>> Start Page excerpt

Given two varieties X and Y over a finite field, the zeta function of $X \times Y$ is given by
 $Z(X, t) \star Z(Y, t)=Z(X \times Y, t),$
where $\star$ denotes the multiplication in the ring $W(\mathbf Z)$ of Witt vectors of the integers.

=== Ring of integers ===

If X is the spectrum of the ring of integers, then ζ_{X} (s) is the Riemann zeta function. More generally, if X is the spectrum of the ring of integers of an algebraic number field, then ζ_{X} (s) is the Dedekind zeta function.

=== Zeta functions of disjoint unions ===
The zeta function of affine and projective spaces over a scheme X are given by
 $$\begin{align}
\zeta_{\mathbf A^n(X)}(s) &= \zeta_X(s-n) \\
\zeta_{\mathbf P^n(X)}(s) &= \prod_{i=0}^n \zeta_X(s-i)
\end{align}$$

The latter equation can be deduced from the former using that, for any X that is the disjoint union of a closed and open subscheme U and V, respectively,
 $\zeta_X(s) = \zeta_U(s) \zeta_V(s).$

Even more generally, a similar formula holds for infinite disjoint unions. In particular, this shows that the zeta function of X is the product of the ones of the reduction of X modulo the primes p:
 $\zeta_X(s) = \prod_p \zeta_{X_p}(s).$

Such an expression ranging over each prime number is sometimes called Euler product and each factor is called Euler factor. In many cases of interest, the generic fiber X_{Q} is smooth. Then, only finitely many X_{p} are singular (bad reduction). For almost all primes, namely when X has good reduction, the Euler factor is known to agree with the corresponding factor of the Hasse–Weil zeta function of X_{Q}. Therefore, these two functions are closely related.

== Main conjectures ==
There are a number of conjectures concerning the behavior of the zeta function of a regular irreducible equidimensional scheme X (of finite type over the integers). Many (but not all) of these conjectures generalize the one-dimensional case of well known theorems about the Euler-Riemann-Dedekind zeta function.

The scheme need not be flat over Z, in this case it is a scheme of finite type over some F_{p}. This is referred to as the characteristic p case below. In the latter case, many of these conjectures (with the most notable exception of the Birch and Swinnerton-Dyer conjecture, i.e. the study of special values) are known. Very little is known for schemes that are flat over Z and are of dimension two and higher.

>> End Page excerpt
>> Start Material provided

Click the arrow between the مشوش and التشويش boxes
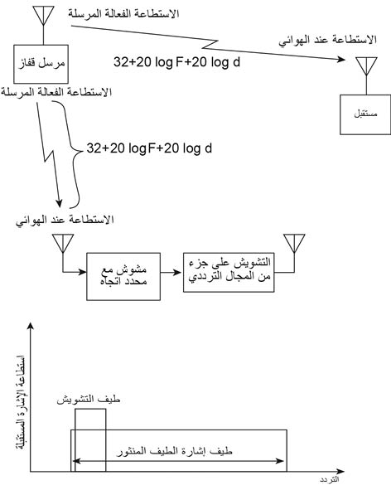click(171, 272)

>> End Material provided

- **What is asked**
1 - Determine whether each of the following statements agrees with the zeta function passage. Answer yes or no for each, and quote the deciding words of the passage.
(a) When X is the spectrum of the ring of integers, ζ_X(s) is the Riemann zeta function.
(b) Much is known about schemes that are flat over Z and of dimension two and higher.
(c) Every one of the main conjectures generalizes the one-dimensional case of well-known theorems about the Euler-Riemann-Dedekind zeta function.
2 - According to the zeta function passage, which conjecture is the most notable exception among the conjectures known in the characteristic p case?
3 - Pick up the zeta function passage after its final sentence and continue it.

- **Results in order**
1 -
(a) Yes: "If X is the spectrum of the ring of integers, then ζ_{X} (s) is the Riemann zeta function."
(b) No: "Very little is known for schemes that are flat over Z and are of dimension two and higher."
(c) No: "Many (but not all) of these conjectures generalize the one-dimensional case of well known theorems about the Euler-Riemann-Dedekind zeta function."

2 - The Birch and Swinnerton-Dyer conjecture.

3 -
=== Meromorphic continuation and functional equation ===
Hasse and Weil conjectured that ζ_{X} (s) has a meromorphic continuation to the complex plane and satisfies a functional equation with respect to s → n − s where n is the absolute dimension of X.

This is proven for n = 1 and some very special cases when n > 1 for flat schemes over Z and for all n in positive characteristic. It is a consequence of the Weil conjectures (more precisely, the Riemann hypothesis part thereof) that the zeta function has a meromorphic continuation up to $\mathrm{Re}(s)>n-\tfrac{1}{2}$.

=== Generalized Riemann hypothesis ===
According to the generalized Riemann Hypothesis the zeros of ζ_{X} (s) are conjectured to lie inside the critical strip 0 ≤ Re(s) ≤ n lie on the vertical lines Re(s) = 1/2, 3/2, ... and the poles of ζ_{X} (s) inside the critical strip 0 ≤ Re(s) ≤ n lie on the vertical lines Re(s) = 0, 1, 2, ....

This was proved (Emil Artin, Helmut Hasse, André Weil, Alexander Grothendieck, Pierre Deligne) in positive characteristic for all n. It is not proved for any scheme that is flat over Z. The Riemann hypothesis is a partial case of Conjecture 2.

=== Pole orders ===
Subject to the analytic continuation, the order of the zero or pole and the residue of ζ_{X} (s) at integer points inside the critical strip is conjectured to be expressible by important arithmetic invariants of X. An argument due to Serre based on the above elementary properties and Noether normalization shows that the zeta function of X has a pole at s = n whose order equals the number of irreducible components of X with maximal dimension. Secondly, Tate conjectured
 $\mathrm{ord}_{s=n-1} \zeta_X(s) = rk \mathcal O_X^\times(X) - rk \mathrm{Pic}(X)$
i.e., the pole order is expressible by the rank of the groups of invertible regular functions and the Picard group. The Birch and Swinnerton-Dyer conjecture is a partial case of this conjecture. In fact, this conjecture of Tate's is equivalent to a generalization of Birch and Swinnerton-Dyer.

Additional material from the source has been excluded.